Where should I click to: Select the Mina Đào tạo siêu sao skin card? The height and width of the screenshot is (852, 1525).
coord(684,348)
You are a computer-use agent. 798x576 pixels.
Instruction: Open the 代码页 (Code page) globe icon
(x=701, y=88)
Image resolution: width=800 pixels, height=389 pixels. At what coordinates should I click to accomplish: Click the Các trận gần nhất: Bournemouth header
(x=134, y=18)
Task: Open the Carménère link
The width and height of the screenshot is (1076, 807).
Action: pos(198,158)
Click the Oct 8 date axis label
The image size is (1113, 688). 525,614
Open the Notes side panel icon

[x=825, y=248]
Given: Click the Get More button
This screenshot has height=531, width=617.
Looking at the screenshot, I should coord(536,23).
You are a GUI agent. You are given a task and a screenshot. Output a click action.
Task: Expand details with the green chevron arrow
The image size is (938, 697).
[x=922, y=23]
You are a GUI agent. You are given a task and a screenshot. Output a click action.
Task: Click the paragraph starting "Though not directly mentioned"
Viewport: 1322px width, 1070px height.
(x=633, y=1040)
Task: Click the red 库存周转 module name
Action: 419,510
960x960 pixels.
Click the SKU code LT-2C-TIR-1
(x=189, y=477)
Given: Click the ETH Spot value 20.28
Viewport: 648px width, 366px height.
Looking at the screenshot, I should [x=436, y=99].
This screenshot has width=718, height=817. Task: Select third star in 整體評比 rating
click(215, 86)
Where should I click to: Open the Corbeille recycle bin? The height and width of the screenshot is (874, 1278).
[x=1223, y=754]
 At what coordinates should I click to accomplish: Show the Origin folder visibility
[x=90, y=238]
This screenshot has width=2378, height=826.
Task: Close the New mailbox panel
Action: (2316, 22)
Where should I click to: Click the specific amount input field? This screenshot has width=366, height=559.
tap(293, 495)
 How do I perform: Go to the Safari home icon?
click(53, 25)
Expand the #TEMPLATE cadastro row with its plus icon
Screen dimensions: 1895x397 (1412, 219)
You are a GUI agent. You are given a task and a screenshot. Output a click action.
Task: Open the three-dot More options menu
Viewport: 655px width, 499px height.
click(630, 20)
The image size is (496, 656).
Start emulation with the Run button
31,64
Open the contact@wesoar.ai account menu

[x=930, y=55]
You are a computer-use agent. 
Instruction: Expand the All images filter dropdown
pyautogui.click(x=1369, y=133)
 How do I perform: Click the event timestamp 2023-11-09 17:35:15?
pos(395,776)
++++++++
▶ What is expected
Each line of the listing that includes the word "More" should be copied out.

▶ Task response
Given: Click the Get More button
Task: Open the three-dot More options menu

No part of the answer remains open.